The Origins of Race Classification

Who invented race classification? How did slave owners justify Black inferiority?

The post-colonial period saw the invention of racial hierarchies, which were justified by the pseudoscientific theories of that time. The purpose of the hierarchy of race was two-fold: justifying Black inferiority and preventing slave uprisings.

Keep reading to learn about the origins of race classification.

Pseudoscientific Racial Hierarchies

During the Colonial era, pro-slavery forces found support in new scientific attitudes about race. From around 1730 to 1760, Enlightenment scientists like taxonomist Carl Linnaeus established pseudoscientific racial hierarchies that placed Europeans at the top (attributing to them qualities like intelligence, ingenuity, and lawfulness) and Africans at the bottom (citing traits like laziness, neglectfulness, and capriciousness). These hierarchies inspired similar hierarchies within the slave trade, as enslavers ranked slaves according to their national and ethnic origins, which were thought to determine a slave’s utility for various kinds of work.

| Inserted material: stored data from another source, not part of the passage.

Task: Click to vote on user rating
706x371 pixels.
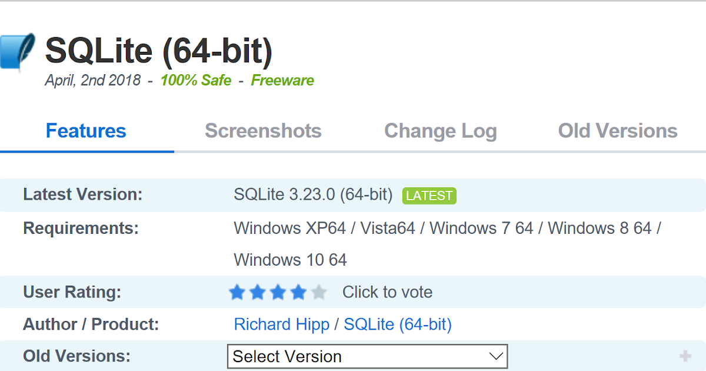Action: pyautogui.click(x=387, y=292)
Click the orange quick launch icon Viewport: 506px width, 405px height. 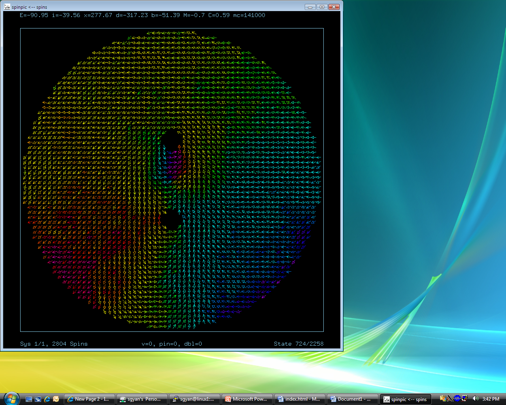point(56,399)
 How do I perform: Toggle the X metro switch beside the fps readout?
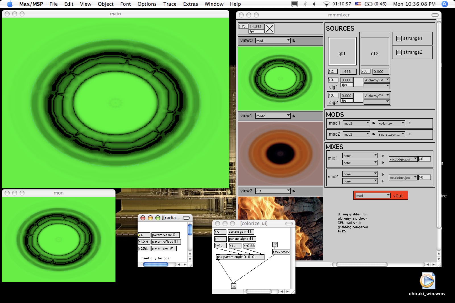pos(269,28)
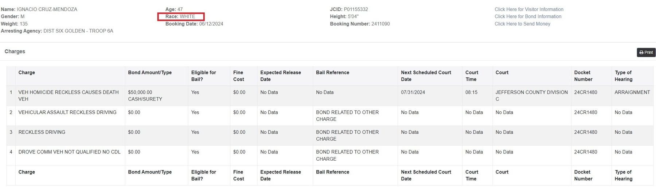Click the ARRAIGNMENT hearing type cell
The width and height of the screenshot is (656, 187).
[x=632, y=92]
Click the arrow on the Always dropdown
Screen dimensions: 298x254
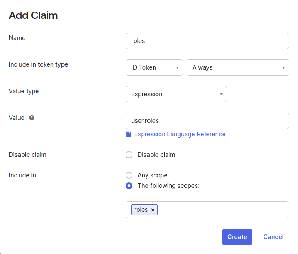[283, 67]
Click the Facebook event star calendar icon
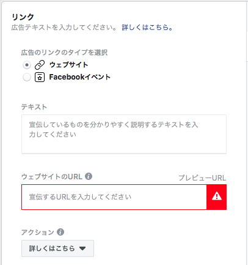The height and width of the screenshot is (265, 248). [40, 77]
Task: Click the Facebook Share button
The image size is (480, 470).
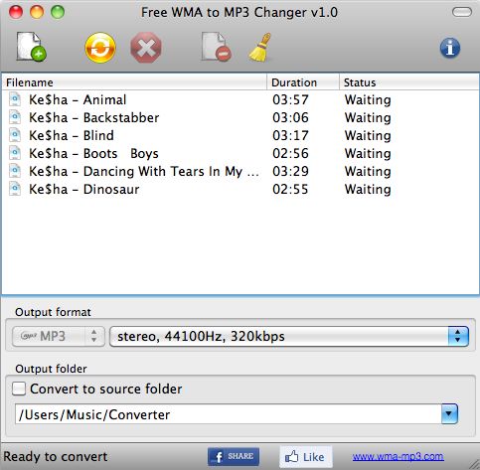Action: coord(234,457)
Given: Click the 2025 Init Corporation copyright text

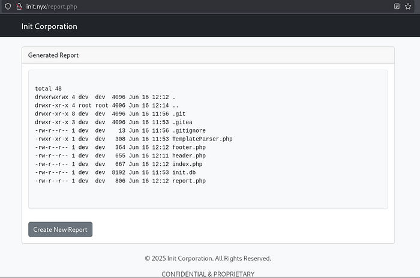Looking at the screenshot, I should (x=208, y=258).
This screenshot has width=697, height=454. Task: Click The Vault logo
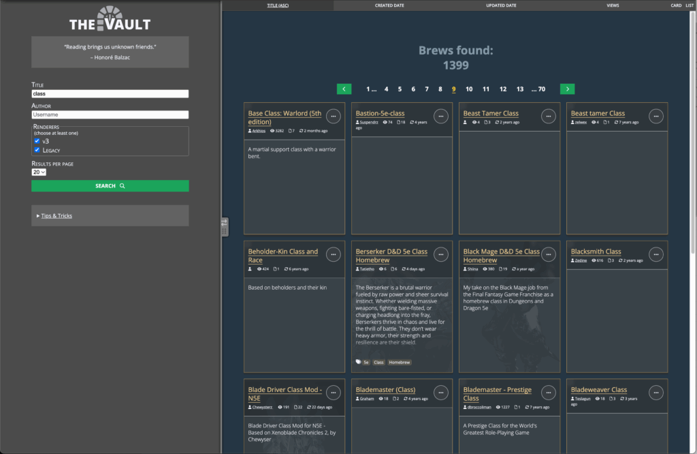(x=110, y=18)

Kendi points out that race classification served two social purposes. First, they justified slavery by perpetuating the idea that Black people were inferior and benefited from slavery’s civilizing influence. Second, they helped prevent slave uprisings by widening the rift between poor white people and poor and enslaved Black people while also introducing racist divides within enslaved populations by ranking some slaves as “better” than others

(Shortform note: A hierarchy of race may serve an additional purpose—imposing order on society. In Sapiens, Yuval Noah Harari argues that social hierarchies exist because they offer guidelines for interacting with people you don’t know personally. In other words, Harari argues that hierarchies—especially when they’re based on visual cues like skin color—help us determine who to interact with and how. Similarly, in Caste, Isabel Wilkerson argues that American racism is best understood as a caste system, meaning that it serves as the basis of social order by dividing people into groups and prescribing appropriate behaviors and lifestyles for each group.)

Defining “Racism” and “Race”

Racism is a charged term, so before going further, it’s a good idea to establish its definition and usage in this guide.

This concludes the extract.